I was out sick for a few days this week (Norwalk virus ain’t fun), and so there’s a whole lot of links to follow.
- The History of the Pocket Knife. I link to it because the pictures are pretty, and because a multitool is one of the more useful physical tools you can have. (via)
- “Virtual Machines, JavaScript and Assembler” Scott Hanselman’s keynote at Velocity 2014. I would like the reaction GIF to die out as a presentation tool, but the talk is funny. (via)
- Ooh, a new James Mickens video! This is a sort of antidote to the overoptimistic Scott Hanselman video. Computers are a Sadness, I am the Cure. (via)
- Book review: The Art of Unix Programming.
- Computing Across America.
- Again, not DragonFlyBSD.
- Some interesting thoughts and actions on copyright. I bought the bumper sticker the author’s talking about, directly from him.
- Uh oh.
- Multi-process architectures suck. Yet that’s everything we work on these days. (via)
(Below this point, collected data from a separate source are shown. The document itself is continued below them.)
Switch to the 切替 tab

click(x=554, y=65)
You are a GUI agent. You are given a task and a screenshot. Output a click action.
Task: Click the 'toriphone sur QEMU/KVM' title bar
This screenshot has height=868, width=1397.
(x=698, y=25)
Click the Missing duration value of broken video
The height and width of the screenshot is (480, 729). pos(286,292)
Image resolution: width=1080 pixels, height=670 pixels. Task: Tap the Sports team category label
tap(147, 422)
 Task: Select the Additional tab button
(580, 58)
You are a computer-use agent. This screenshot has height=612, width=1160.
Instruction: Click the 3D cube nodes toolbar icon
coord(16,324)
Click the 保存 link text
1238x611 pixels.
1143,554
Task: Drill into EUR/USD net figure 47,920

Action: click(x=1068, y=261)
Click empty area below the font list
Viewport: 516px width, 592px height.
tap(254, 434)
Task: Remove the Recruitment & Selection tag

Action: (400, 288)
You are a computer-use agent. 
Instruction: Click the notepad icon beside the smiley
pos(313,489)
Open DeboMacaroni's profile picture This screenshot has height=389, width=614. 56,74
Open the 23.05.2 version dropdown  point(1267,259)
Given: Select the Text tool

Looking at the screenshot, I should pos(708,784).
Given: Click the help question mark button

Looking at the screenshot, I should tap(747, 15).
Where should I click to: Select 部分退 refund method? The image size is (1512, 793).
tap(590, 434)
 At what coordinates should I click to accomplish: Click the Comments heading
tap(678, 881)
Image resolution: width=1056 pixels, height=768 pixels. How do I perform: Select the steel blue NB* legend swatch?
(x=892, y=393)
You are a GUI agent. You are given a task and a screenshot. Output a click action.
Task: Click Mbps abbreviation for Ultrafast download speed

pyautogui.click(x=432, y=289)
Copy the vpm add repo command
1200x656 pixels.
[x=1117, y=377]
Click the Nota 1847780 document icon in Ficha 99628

- The March Towards Go. I keep meaning to sit down and actually try a project in Go. (via)
- UNIX Tricks. Some Linuxisms in there, but oh well. (via)
- Vim as Language. Not a bad description. Related by association: I get tired of seeing the little-avatar-plus-name-plus-job-title that gets stuck on so many blog posts. (via)
- An interview with Damien Conway. He’s a very smart and direct person, so the interview is worthwhile. (via)
- Patching the Newton. Some interesting early history. I remember holding a Newton and saying “This should work like a phone.”
- BOOTSTRA.386 – A Bootstrap theme that will entertain you, or maybe give you painful flashbacks. (via multiple places)
Your unrelated link of the week: The 1987 Crystal Light National Aerobic Championship. Imagine there was no Internet access other than what you can telnet to, and nothing on TV other than this. That’s 1987.